Baja Temeraria

Pleitos tengas en verano

Como se dice de las guerras, las que tienen más suerte salen en los periódicos. Hay otras que ni eso

Los toldos están de moda, estacional, que diría un remilgado. Aunque deberíamos decir que brillan por su ausencia allí donde sí han estado presentes, al menos los últimos años, a costa de las arcas locales y no como iniciativa privada, personal o en compañía de otros. Mientras se dirimen las aristas legales de la Ley de Contratos y las posibilidades jurídicas que permitan reaccionar a lo que es un incumplimiento por parte de una empresa con todos sus perejiles, la polémica sobre los gozos (toldos) y las sombras nos ha hecho ver, precisamente, dónde no están estos artilugios que, en algunas zonas sensibles del centro de Sevilla, se nos habían hecho indispensables.

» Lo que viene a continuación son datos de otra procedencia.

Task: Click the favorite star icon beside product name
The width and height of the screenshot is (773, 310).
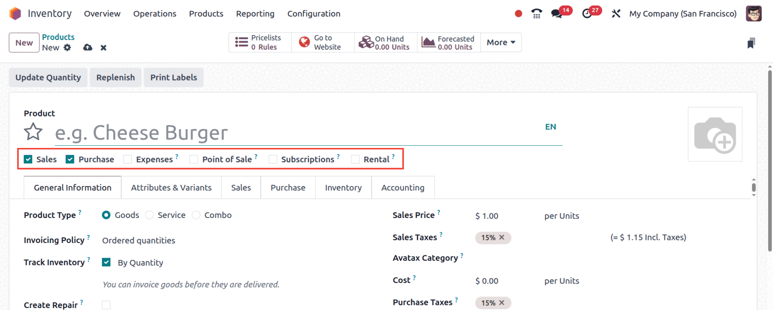Action: 33,132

A los políticos y periodistas nos convendría travestirnos en invisibles de cuando en vez y patear la calle, eso que se dice tanto y se hace poco si no hay cámaras que inmortalicen y séquito que acompañe. Normalmente los últimos, mi gremio, acude a la llamada de los primeros porque se nos nublan los ojos hablando de Chaves Nogales (adiós a la maravillosa Pilar, su hija que nos acaba de dejar), pero lo cierto es que el reporterismo se está convirtiendo en una tarea de titanes y autónomo. Que se lo pregunten a Ruso y Barahona. A unos y otros nos vendría de perlas ejercer de ciudadanos normales y corrientes y enfrentarnos a un hecho burocrático cualquiera y, muy especialmente, aquellos que tengan que ver con la Justicia, por ejemplo laboral. Allí en la Buhaira, en la puerta de los juzgados, el sol de justicia adquiere todo su significado en estos meses de temperaturas bravas. Tras dos o tres años de espera -hablo de conflictos laborales, como denuncia nuestra medalla de Sevilla, la veterana Aurora León-, allá van los trabajadores con sus cuitas y guardan, pacientemente, su colas esperando que les llamen a juicio, literalmente en la calle, por cuestiones del Covid y las medidas de protección. A las ocho de la mañana aún hay grupos más o menos dispersos pero a medida que avanza el reloj (lo único que e puor si muove) el espectáculo diríase dantesco si nos ponemos pomposos y exagerados. La única ,manera de evitar el achicharramiento es buscar protección bajo la escuálida cornisa, a menos de dos milímetros de distancia de seguridad del también acalorado prójimo. Sudan también los funcionarios que llaman a voz en grito y desde la puerta a los citados, bajando alguno desde la séptima planta al trote, exhibiendo más forma que Jane Fonda en sus famosas secesiones de aerobic.

Dado que los juzgados son edificios públicos con responsabilidad directa de la Administración autonómica, parece que los toldos necesarios no son sólo los de esperar el autobús en la Campana. Aunque como se dice de las guerras, las que tienen más suerte salen en los periódicos. Hay otras que ni eso.